Prince: No, my wife is more talented in this area. Our relatives and friends became workhorses of the day. Peace’s friends and family are great organisers plus my brother, sister and cousins.
Peace: With the help of the organising committee and friends we were able to pull off an eventful wedding. We are eternally grateful to each one of those who worked tirelessly!
What is the most memorable moment at your function?
Prince: Our first dance. We were tired and I thought she could not dance. She even had to first remove her shoes. However, when our song’, Ed Sheeran’s Perfect was played, I remember looking into her eyes and saying thank you. I still keep the video of our dance in the phone, it felt surreal.
Peace: I was happy throughout. The reverend putting our hands together and tying a knot with his cloak declaring that nothing should ever separate us stood out. And pronouncing us as husband and wife.
Were there any disappointments? What would you have changed and why?
Prince: Yes, my wife was distraught about the decoration. At most of our friends’ events, she is in charge of the decoration. She knew everybody would be looking out to see how hers would turn out. She therefore put in effort to look for the best decorators, we also paid a significant amount for this. Although people said it was good, she felt short-changed. She immediately changed her face as we entered and that isn’t the best thing for any groom. I had to keep on cheering her up including making faces.
On my part, I realised that both the MC and the chairman of the organising committee had forgotten the programme for the day. This resulted in us trying hard to remember who was to give a speech or not, and the agenda hence losing so much time that we had to speak before our parents did. It cost us in terms of explaining to those who were left out. We are still paying for that sin.
Peace: The preparation process went well. The decorator did a bad walkway! I ought to have been more pro-active at the identification stage.
Where do you see yourselves in five years?
Prince: I imagine us as a model family, full of energy and love for ourselves and our children with a beautiful home and pleasant grown and distinguished careers in our different fields. I also see us serving God in the sphere of family, but also building our nation in varied ways. I see us as man and woman of substance for our society.
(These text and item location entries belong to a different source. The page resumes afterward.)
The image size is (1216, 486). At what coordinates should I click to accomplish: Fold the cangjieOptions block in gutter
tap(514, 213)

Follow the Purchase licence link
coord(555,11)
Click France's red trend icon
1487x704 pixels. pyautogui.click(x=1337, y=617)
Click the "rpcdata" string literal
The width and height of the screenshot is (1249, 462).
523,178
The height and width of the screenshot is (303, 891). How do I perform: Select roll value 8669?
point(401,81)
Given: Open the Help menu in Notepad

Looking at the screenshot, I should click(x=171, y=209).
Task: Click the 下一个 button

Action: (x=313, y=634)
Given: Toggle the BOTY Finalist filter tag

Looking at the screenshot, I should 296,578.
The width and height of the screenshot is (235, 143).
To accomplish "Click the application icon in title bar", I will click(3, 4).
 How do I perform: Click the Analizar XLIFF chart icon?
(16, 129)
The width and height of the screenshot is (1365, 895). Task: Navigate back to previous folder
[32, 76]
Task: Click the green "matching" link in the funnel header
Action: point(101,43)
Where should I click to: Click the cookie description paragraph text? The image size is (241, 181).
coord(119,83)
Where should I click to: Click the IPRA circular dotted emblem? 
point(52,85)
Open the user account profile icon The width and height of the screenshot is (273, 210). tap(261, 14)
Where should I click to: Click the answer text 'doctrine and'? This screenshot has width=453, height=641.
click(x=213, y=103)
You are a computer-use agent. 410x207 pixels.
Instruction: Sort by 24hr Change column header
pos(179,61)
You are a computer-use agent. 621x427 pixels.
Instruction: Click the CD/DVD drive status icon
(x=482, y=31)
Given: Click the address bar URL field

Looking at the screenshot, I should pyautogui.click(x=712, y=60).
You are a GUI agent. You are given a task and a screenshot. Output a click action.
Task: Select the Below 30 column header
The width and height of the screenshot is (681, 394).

Peace: In the next five years we hope to have expanded our family God-willing and to have settled as highly committed parents ready to raise a bundle of some responsible and God fearing citizens of the world. I look forward to growing and doing life together with my prince in a manner that will inspire someone out there who could be giving up or has given up due to their past hardships. We want to be that role model family that gives great honour to God.